A new study led by KAUST researchers has discovered a key gene that impacts crop resistance to a parasitic weed that is one of the world’s greatest threats to crops. Pearl millet, a cereal crop commonly grown in Saudi Arabia and other dry and hot regions, is vulnerable to the weed Striga hermonthica (also known as purple witchweed). The researchers found that strains of pearl millet lacking CLAMT1b, a gene that is responsible for the synthesis of specific hormones were resistant to the weed, while those expressing the gene were not. The findings provide new clues on breeding strategies for food security.  

Pearl millet is a cereal of high nutritional value, and nearly 100 million people in Africa and Asia depend on it for their diets, especially those living in arid environments.  The plants have a remarkably high tolerance for heat and drought, and their importance in food security is exemplified by the United Nations declaring 2023 as the International Year of Millets.  

Emerging Striga seedlings connect themselves to the root system of the host to parasitically take water and nutrients. Scientists have realized that resistance to the parasite comes in one of two ways. The first is through an immune response that blocks the interaction. The other, which is used by millets and several others crops, including rice and maize, involves a hormone called strigolactone. By examining the genomes of two different lines of the cereal, the researchers found the presence of the CLAMT1b gene led to the secretion of four types of strigolactone, which promoted interaction with Striga. In contrast, the line lacking CLAMT1b and thus the four strigolactones was resistant to the parasitic weed.  

Additional investigation of other pearl millet varieties found that multiple breeding stocks, including commercial ones, expressed the CLAMT1b gene. Furthermore, the researchers found that CLAMT1b had no significant effect on the symbiotic relationship between pearl millet andarbuscular mycorrhizal fungi. These fungi bestow many benefits to the plant, including increased water and nutrient uptake and disease resistance. These findings suggest breeding strategies that remove CLAMT1 genes can protect the crop against parasites without harming other ecological relationships that benefit its growth and survival.  

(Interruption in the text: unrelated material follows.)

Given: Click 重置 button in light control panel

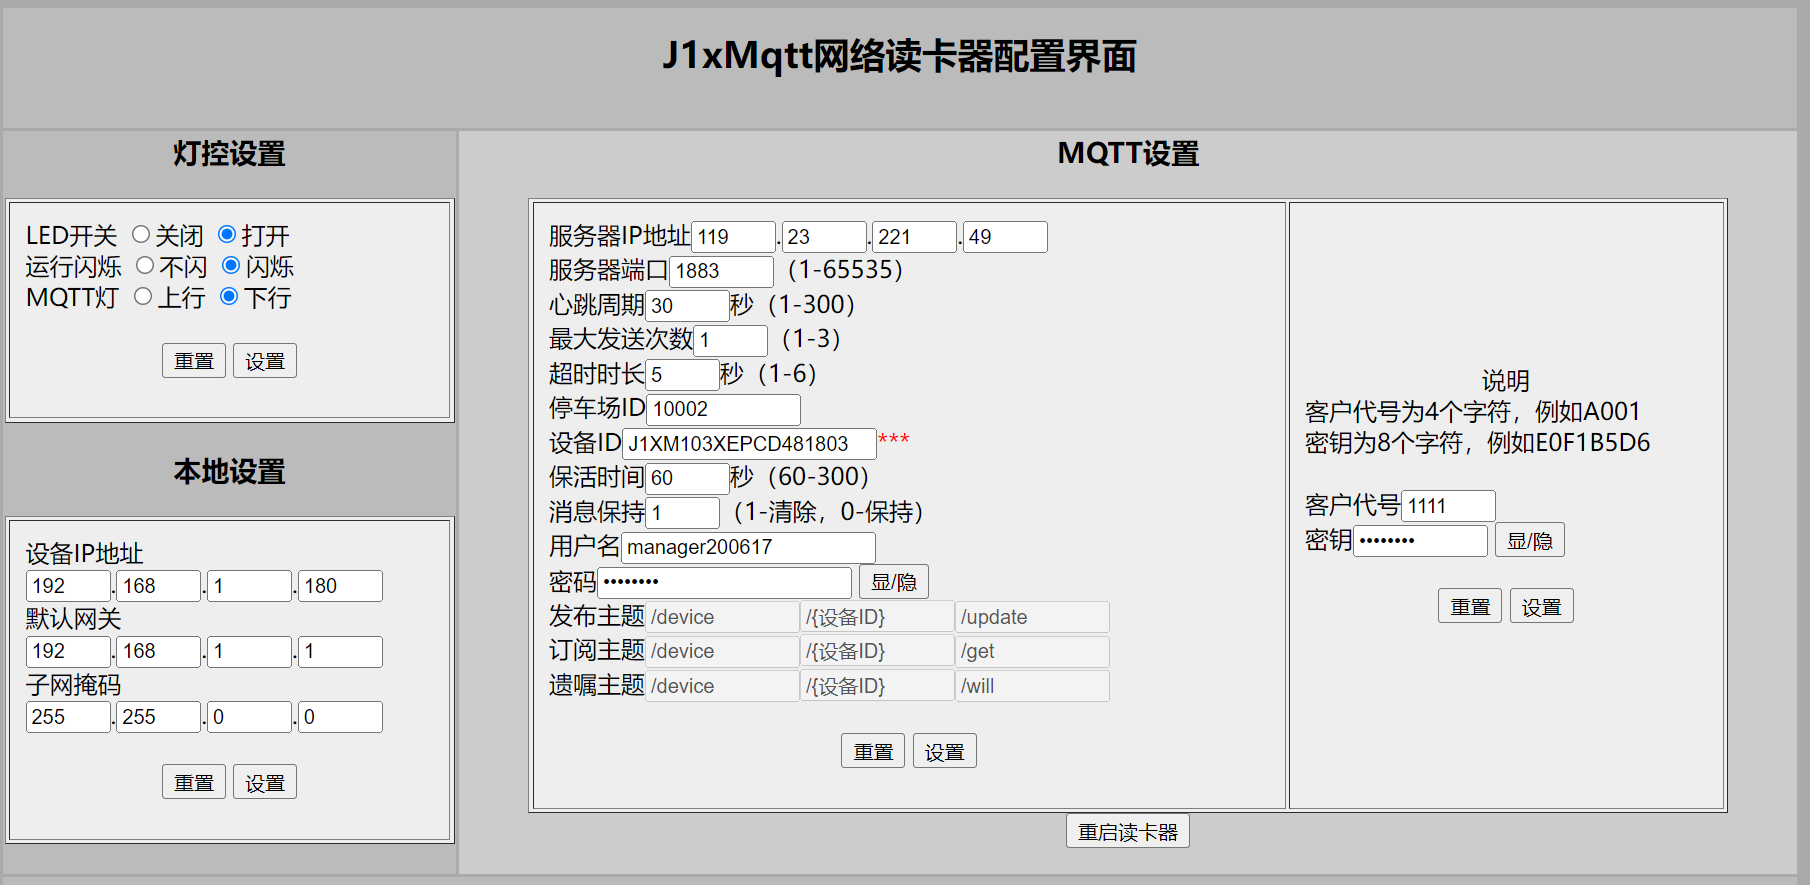Looking at the screenshot, I should tap(194, 361).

“Our study should assist plant breeders in selecting seeds with the resistant allele. More resistant cultivars for both commercial farms in Saudi Arabia and smallholder farmers in Africa would greatly improve food security in these regions,” said KAUST Professor Salim Al-Babili, who led the study, about the findings. 

The study, which was funded by the Bill and Melinda Gates Foundation, can be read in Nature Communications.